Segment Open
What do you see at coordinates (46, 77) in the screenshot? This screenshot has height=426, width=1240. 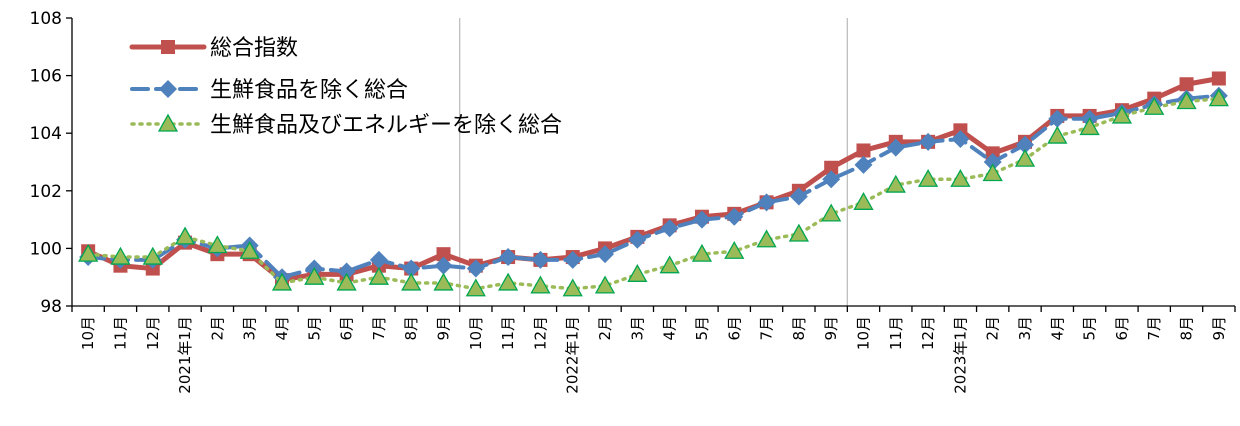 I see `y-tick-label: 106` at bounding box center [46, 77].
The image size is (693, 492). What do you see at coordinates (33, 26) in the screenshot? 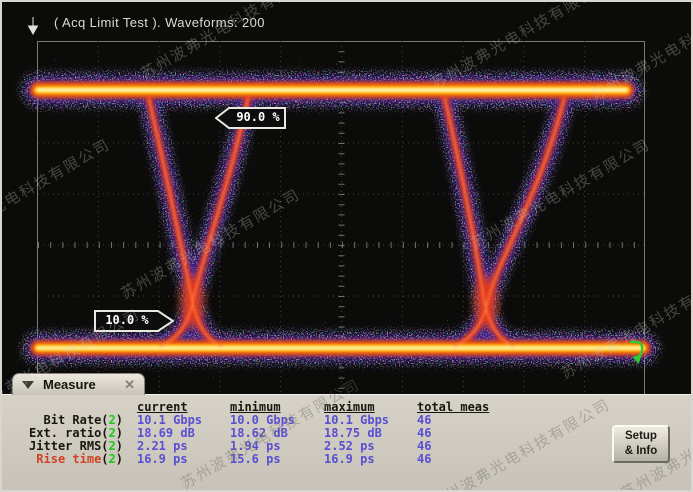
I see `trigger-arrow-icon` at bounding box center [33, 26].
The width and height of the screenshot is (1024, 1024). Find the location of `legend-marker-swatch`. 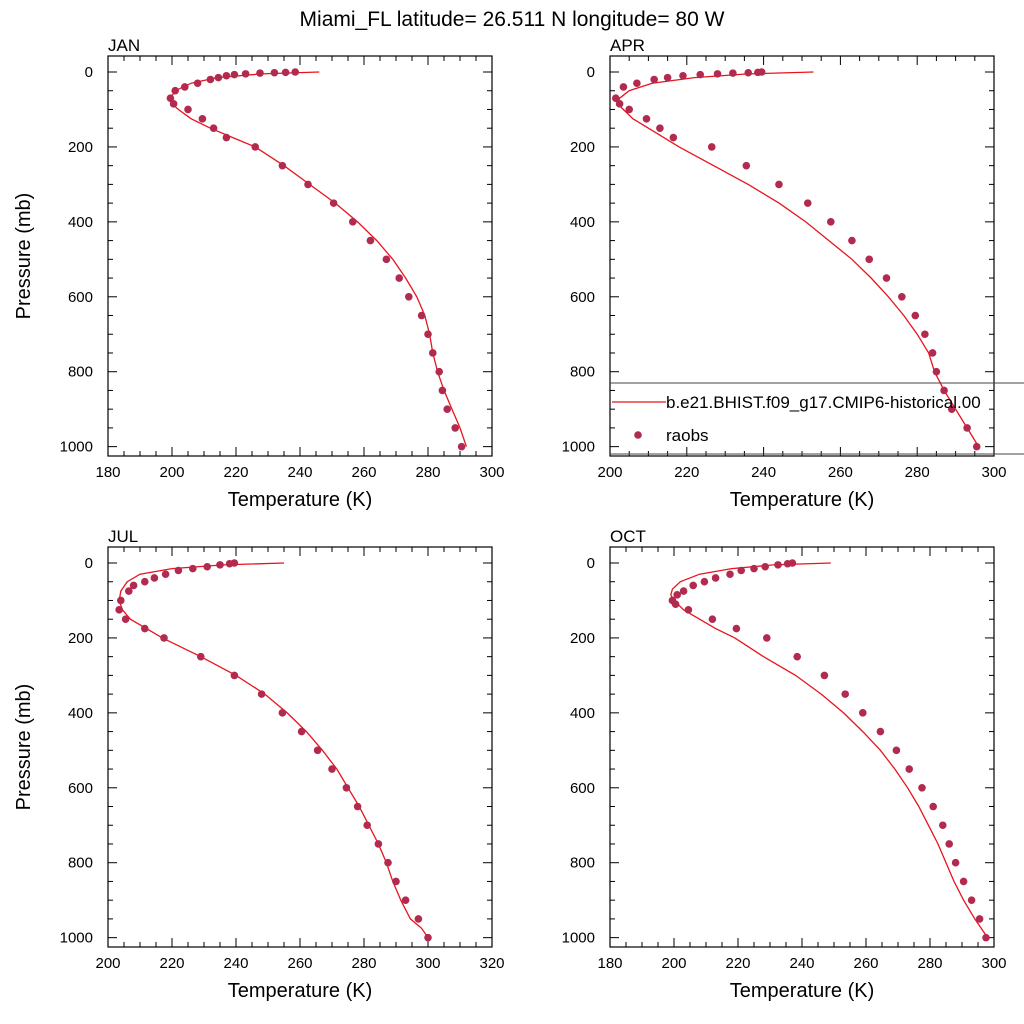

legend-marker-swatch is located at coordinates (638, 435).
Segment Closed
#### TASK OBJECTIVE:
Swap "screenshot" for "image" in the lines from the one containing "The width and" through the end of the records, leaving everything else unchanged, and give only those lines with the pictures omitted.

#### SOLVED EXERCISE:
The width and height of the image is (1024, 1024). Find the location of `legend-marker-swatch`. 

legend-marker-swatch is located at coordinates (638, 435).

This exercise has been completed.